Source records »
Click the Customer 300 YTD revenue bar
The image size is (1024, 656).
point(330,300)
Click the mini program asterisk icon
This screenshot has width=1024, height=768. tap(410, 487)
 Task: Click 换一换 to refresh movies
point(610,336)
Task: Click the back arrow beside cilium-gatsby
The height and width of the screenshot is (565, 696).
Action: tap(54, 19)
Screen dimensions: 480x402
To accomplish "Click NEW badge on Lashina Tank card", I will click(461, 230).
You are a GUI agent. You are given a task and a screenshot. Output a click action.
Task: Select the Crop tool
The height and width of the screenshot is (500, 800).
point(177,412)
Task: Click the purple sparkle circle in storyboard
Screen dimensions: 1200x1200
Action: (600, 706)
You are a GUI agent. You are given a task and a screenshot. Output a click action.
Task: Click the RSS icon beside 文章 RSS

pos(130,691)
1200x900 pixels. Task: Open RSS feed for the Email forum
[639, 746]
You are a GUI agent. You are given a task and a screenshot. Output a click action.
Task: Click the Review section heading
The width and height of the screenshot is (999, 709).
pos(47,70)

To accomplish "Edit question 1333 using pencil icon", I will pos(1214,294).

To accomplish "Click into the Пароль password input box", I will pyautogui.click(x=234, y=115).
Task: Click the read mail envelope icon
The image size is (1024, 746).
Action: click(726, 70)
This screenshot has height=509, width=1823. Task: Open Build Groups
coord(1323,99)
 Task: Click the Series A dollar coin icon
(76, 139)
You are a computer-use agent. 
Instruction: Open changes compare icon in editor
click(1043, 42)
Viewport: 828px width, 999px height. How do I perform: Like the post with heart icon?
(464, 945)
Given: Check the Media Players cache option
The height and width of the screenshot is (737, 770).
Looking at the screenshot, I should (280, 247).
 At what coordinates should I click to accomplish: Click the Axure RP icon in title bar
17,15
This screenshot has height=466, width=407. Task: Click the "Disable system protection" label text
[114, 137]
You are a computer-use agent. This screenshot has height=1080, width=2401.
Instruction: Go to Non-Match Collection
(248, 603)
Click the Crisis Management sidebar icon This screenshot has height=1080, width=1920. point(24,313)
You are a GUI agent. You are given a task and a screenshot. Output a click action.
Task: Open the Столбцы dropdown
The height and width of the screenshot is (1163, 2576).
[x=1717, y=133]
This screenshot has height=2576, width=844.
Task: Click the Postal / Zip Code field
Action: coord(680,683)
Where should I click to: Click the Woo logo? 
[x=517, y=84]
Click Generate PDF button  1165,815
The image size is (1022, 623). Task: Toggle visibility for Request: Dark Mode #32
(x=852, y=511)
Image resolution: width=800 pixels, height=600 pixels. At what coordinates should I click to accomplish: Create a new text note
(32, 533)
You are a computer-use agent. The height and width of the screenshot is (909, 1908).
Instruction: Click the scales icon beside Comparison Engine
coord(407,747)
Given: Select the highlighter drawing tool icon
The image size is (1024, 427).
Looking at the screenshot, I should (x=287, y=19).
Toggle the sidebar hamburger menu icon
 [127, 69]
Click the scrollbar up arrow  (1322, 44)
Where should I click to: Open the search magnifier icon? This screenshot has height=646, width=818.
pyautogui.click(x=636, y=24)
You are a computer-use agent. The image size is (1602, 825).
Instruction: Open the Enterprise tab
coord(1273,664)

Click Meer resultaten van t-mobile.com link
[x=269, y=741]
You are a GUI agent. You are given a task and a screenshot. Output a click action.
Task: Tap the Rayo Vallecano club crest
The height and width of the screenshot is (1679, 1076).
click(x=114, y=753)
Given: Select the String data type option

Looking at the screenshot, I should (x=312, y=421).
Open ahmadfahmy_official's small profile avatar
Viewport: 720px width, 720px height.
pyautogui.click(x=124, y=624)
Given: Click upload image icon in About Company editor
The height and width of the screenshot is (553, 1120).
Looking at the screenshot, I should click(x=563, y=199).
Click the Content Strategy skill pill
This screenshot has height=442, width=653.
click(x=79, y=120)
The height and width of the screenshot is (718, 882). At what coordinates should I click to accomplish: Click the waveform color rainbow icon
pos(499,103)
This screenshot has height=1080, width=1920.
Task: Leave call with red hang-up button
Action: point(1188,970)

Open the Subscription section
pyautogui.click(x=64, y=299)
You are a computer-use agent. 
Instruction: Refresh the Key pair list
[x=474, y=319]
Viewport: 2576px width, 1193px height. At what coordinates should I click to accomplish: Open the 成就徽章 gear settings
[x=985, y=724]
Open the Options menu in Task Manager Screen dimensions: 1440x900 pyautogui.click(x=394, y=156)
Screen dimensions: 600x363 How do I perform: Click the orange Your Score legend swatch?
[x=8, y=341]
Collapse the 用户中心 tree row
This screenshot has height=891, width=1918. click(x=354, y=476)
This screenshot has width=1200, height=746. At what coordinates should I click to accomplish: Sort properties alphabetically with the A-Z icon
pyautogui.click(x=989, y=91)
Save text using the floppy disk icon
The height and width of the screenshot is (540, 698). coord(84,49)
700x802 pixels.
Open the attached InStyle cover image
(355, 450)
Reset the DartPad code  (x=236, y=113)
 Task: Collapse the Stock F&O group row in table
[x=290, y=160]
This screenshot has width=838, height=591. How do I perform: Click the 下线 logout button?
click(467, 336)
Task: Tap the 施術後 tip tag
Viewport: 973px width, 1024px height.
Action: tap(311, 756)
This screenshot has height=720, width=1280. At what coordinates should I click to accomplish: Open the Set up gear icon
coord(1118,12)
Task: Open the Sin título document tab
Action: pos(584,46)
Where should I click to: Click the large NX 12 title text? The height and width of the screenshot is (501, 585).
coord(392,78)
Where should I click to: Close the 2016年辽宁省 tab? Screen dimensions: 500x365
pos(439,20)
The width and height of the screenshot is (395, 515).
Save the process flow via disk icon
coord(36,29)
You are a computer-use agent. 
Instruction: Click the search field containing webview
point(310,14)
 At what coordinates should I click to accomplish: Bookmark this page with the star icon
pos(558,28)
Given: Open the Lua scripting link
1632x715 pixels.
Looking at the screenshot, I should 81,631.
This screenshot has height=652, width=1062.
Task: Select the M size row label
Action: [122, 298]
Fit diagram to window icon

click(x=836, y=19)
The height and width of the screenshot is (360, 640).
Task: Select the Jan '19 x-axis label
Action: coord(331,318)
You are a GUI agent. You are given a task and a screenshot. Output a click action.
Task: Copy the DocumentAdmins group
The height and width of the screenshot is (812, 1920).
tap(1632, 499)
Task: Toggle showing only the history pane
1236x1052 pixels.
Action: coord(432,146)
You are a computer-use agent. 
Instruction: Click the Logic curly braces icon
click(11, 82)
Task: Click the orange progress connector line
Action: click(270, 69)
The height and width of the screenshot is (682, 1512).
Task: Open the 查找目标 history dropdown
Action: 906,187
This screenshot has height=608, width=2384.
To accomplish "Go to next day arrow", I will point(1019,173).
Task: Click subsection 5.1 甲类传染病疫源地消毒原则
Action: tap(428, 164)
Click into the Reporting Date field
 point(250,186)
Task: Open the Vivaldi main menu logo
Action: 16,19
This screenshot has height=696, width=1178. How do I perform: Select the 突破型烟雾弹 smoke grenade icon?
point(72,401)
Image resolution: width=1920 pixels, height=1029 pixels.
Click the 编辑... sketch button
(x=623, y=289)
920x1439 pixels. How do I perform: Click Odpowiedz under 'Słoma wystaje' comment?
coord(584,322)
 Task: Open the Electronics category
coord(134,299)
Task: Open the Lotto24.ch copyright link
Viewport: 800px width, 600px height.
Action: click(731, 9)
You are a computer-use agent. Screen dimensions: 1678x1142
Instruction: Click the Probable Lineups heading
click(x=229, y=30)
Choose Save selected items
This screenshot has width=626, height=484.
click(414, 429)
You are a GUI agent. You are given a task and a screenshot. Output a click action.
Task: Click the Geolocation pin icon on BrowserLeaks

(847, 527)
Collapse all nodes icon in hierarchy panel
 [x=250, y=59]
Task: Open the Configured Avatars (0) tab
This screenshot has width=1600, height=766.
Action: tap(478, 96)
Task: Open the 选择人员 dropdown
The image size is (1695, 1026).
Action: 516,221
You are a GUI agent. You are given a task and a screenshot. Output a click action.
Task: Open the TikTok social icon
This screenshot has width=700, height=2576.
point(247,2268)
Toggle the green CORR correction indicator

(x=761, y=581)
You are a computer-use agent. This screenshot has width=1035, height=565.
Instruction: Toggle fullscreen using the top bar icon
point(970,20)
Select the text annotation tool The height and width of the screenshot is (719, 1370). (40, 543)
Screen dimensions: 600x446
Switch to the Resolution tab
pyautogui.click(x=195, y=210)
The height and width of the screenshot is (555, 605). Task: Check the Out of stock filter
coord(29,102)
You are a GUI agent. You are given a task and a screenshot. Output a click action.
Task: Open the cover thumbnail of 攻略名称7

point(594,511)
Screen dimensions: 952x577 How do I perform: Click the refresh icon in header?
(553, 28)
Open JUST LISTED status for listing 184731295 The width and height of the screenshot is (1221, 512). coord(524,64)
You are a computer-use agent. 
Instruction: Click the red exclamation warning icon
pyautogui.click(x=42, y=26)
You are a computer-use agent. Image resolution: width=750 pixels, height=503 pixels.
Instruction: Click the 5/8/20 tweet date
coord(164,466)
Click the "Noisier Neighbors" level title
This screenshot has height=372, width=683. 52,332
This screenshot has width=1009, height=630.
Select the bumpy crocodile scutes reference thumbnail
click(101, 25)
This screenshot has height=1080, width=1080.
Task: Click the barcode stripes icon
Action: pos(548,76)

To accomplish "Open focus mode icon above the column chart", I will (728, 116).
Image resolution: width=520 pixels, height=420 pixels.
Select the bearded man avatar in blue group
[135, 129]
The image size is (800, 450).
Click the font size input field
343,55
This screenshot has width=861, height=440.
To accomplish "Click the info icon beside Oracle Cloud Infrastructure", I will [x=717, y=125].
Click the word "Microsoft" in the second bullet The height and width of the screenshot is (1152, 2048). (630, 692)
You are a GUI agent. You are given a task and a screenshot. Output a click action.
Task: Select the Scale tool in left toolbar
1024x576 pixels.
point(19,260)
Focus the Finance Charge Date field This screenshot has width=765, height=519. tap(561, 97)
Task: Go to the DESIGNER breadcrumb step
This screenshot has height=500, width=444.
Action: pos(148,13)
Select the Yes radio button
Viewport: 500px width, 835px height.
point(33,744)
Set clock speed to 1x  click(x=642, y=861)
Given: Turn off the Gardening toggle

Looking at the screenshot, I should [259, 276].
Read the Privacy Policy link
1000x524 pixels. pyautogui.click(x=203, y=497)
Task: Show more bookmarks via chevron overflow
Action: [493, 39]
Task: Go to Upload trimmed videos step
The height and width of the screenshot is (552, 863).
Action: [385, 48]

About this exercise » Please return the lines above that run from the line containing "This screenshot has height=720, width=1280." to the line containing "Image resolution: width=1920", inclusive, exactly and with no other lines.

Reply to the exercise »
This screenshot has height=720, width=1280. At what coordinates should I click to accomplish: Open the Set up gear icon
coord(1118,12)
Task: Open the Sin título document tab
Action: pos(584,46)
Where should I click to: Click the large NX 12 title text? The height and width of the screenshot is (501, 585).
coord(392,78)
Where should I click to: Close the 2016年辽宁省 tab? Screen dimensions: 500x365
pos(439,20)
The width and height of the screenshot is (395, 515).
Save the process flow via disk icon
coord(36,29)
You are a computer-use agent. 
Instruction: Click the search field containing webview
point(310,14)
 At what coordinates should I click to accomplish: Bookmark this page with the star icon
pos(558,28)
Given: Open the Lua scripting link
1632x715 pixels.
Looking at the screenshot, I should 81,631.
This screenshot has height=652, width=1062.
Task: Select the M size row label
Action: [122, 298]
Fit diagram to window icon

click(x=836, y=19)
The height and width of the screenshot is (360, 640).
Task: Select the Jan '19 x-axis label
Action: coord(331,318)
You are a GUI agent. You are given a task and a screenshot. Output a click action.
Task: Copy the DocumentAdmins group
The height and width of the screenshot is (812, 1920).
tap(1632, 499)
Task: Toggle showing only the history pane
1236x1052 pixels.
Action: coord(432,146)
You are a computer-use agent. 
Instruction: Click the Logic curly braces icon
click(11, 82)
Task: Click the orange progress connector line
Action: click(270, 69)
The height and width of the screenshot is (682, 1512).
Task: Open the 查找目标 history dropdown
Action: 906,187
This screenshot has height=608, width=2384.
To accomplish "Go to next day arrow", I will point(1019,173).
Task: Click subsection 5.1 甲类传染病疫源地消毒原则
Action: tap(428, 164)
Click into the Reporting Date field
 point(250,186)
Task: Open the Vivaldi main menu logo
Action: 16,19
This screenshot has height=696, width=1178. How do I perform: Select the 突破型烟雾弹 smoke grenade icon?
point(72,401)
Image resolution: width=1920 pixels, height=1029 pixels.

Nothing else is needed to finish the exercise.